The average $3/$6 10 handed game will have a pot that is raked $2.00 (it is a little bit more, but for our purposes here, $2.00 will be an easier number to work with). This means that each player contributed $0.20 to the rake. The player will receive 35% of that $2.00 back for a $0.07 refund.
To clarify, the Monthly Gross Rake (MGR) is calculated by dividing the amount of players dealt in the hand, by the amount of total rake taken from the pot (10 players / $2 = $.020). To figure the rakeback monetary amount received per hand, multiply rakeback percentage by the MGR per hand ($0.35 * $0.20 = $0.07). Then multiply the rakeback per hand by 100 to see how how much rakeback will be earned per 100 hands ($.07 * 100 hands = $7.00).
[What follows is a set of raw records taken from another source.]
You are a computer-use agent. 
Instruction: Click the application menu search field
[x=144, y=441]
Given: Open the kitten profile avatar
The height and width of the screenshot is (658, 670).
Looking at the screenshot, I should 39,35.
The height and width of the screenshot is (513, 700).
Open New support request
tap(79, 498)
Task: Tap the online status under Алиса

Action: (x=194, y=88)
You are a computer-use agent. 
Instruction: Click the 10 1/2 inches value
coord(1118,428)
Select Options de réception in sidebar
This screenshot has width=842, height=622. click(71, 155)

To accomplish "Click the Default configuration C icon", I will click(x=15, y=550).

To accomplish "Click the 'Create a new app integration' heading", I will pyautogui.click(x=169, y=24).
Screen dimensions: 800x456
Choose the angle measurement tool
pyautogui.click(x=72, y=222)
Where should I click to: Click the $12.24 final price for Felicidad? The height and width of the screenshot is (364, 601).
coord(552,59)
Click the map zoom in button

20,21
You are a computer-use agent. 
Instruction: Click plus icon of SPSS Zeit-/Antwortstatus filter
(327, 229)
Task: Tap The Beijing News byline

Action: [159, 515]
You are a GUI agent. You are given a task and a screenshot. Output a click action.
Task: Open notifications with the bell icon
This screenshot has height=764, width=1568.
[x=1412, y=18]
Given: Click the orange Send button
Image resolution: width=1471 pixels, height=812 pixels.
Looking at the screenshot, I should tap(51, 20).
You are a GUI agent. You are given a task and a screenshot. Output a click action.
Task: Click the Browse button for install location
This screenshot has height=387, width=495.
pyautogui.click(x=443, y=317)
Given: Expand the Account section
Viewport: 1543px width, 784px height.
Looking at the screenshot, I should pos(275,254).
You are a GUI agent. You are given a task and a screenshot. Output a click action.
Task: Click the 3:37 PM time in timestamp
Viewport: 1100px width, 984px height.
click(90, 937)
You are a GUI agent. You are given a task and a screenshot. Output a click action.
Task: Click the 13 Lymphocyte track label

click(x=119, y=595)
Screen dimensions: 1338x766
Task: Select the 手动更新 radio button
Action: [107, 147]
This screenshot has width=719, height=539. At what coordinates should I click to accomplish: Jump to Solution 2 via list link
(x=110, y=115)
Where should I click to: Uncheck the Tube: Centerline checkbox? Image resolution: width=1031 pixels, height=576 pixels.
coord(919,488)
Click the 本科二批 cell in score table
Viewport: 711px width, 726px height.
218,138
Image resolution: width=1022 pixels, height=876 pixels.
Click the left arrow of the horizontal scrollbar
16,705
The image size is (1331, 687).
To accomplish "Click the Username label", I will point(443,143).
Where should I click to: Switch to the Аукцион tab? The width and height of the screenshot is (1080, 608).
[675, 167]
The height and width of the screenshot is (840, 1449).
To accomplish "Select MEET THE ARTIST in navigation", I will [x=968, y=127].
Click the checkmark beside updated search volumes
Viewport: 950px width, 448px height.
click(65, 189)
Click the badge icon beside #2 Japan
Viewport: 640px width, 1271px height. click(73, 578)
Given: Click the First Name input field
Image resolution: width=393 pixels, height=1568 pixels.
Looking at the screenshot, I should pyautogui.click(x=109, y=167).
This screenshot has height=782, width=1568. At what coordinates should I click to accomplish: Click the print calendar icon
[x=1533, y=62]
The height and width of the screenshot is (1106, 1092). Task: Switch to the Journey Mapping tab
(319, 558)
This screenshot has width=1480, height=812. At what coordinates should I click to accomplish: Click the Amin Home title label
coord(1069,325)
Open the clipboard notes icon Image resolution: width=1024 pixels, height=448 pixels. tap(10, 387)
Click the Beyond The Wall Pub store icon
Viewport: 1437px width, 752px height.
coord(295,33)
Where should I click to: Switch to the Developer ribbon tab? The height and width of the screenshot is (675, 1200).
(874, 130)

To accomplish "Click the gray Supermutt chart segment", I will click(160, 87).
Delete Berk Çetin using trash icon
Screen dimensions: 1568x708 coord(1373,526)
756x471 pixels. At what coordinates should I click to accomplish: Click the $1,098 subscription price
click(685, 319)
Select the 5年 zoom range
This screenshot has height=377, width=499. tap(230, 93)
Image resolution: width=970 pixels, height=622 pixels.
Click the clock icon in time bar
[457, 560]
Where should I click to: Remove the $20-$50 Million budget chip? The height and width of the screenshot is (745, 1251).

With the $7.00 per 100 hands, the winning $3/$6 poker player earns 150% of her winrate, the breakeven player now shows a $7.00/per 100 hands win/rate and the losing player will be slightly better than break-even (provided that he doesn’t lose more than $6 per hour). If a player plays two tables at a time, they will be able to play approximately 150 hands an hour. This means that the winning player of 2bb/100 will win $28.50 on average for every hour she plays. Rakeback will have made up $10.50 of her poker winnings.
The above examples are using very specific definitions of ‘winning’ and ‘losing’ poker players and also only takes $3-$6 limit hold-em into consideration. Using the above, one can easily deduce how much rakeback they will earn every 100 hands. Even players that are winning players at lower limits will earn a decent percentage of a bb/100 hands even if they don’t win at a rate of 2bb/100. A losing poker player of more than 1bb/100 hands, will still benefit from receiving rakeback at any limits.
As long as the formulas above are used, it will be close to impossible to show that rakeback is not worth receiving if there is any significant amount of hands played in a month. Since poker players are always looking for an edge, turning down an obviously large rebate that will be received monthly (and sometimes daily) is a mistake that will not take long to show itself.